In natural language processing, entity linking, named entity disambiguation (NED), named entity recognition and disambiguation (NERD) or named entity normalization (NEN)[1] is the task of determining the identity of entities mentioned in text. It is distinct from named entity recognition (NER) in that it identifies not the occurrence of names (and a limited classification of those), but their reference.

Entity linking needs a knowledge base of entities to which names can be linked. A popular choice for entity linking on open domain text is Wikipedia,[1][2] and when that is used, the process may be called wikification (as in the Wikify! program, an early entity linking system).[3] In a closed domain setting, a knowledge base may be induced automatically from training text.[4]

Any entity linking algorithm must battle the inherent ambiguity that even names have. Various approaches to tackle this problem have been tried. In the seminal approach of Milne and Witten, supervised learning is employed using the anchor texts of Wikipedia itself as the training data.[5] Kulkarni et al. exploited the common property that topically coherent documents refer to entities belonging to strongly related types.[6] The training data also can be collected by an automatic approach based on unambiguous synonyms.[7]

Entity linking has been suggested as a way to automate the construction of a semantic web.[3] It has been used to improve the performance of information retrieval systems.[1]

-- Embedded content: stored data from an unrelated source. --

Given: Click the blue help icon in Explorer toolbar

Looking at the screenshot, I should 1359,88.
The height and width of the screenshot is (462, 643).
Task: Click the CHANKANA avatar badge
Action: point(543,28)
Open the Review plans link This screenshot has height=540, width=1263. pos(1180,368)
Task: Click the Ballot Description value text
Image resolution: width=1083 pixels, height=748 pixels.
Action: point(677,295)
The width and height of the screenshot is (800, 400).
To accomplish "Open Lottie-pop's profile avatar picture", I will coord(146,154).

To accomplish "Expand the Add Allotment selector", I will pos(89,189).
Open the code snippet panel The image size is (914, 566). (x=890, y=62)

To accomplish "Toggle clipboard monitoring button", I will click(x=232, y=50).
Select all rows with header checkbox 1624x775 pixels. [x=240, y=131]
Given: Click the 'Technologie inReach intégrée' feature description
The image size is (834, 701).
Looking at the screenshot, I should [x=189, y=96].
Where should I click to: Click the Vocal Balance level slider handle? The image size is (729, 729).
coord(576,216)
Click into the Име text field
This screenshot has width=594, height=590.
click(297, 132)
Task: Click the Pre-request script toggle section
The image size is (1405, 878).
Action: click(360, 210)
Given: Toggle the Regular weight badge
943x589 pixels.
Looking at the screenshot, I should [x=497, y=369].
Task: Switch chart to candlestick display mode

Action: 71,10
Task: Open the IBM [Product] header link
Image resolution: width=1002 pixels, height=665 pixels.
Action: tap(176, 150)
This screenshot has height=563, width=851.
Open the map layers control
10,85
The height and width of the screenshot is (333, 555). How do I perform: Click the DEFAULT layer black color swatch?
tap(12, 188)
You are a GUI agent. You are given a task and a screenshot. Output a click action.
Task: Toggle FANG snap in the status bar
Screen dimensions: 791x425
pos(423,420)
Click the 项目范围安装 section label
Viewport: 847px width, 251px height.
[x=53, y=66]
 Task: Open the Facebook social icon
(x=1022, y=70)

Another aspect is author name disambiguation in digital libraries where the goal is to cluster and link the same authors both in papers and in citations together. [8]

Entity Linking evaluation campaigns are organized by the U.S. National Institute of Standards and Technology (NIST) in the context of the Knowledge Base Population task of the Text Analysis Conference.

See also[edit]


  1. ^ a b c M. A. Khalid, V. Jijkoun and M. de Rijke (2008). The impact of named entity normalization on information retrieval for question answering. Proc. ECIR.
  2. ^ Xianpei Han, Le Sun and Jun Zhao (2011). Collective entity linking in web text: a graph-based method. Proc. SIGIR.
  3. ^ a b Rada Mihalcea and Andras Csomai (2007). Wikify! Linking Documents to Encyclopedic Knowledge. Proc. CIKM.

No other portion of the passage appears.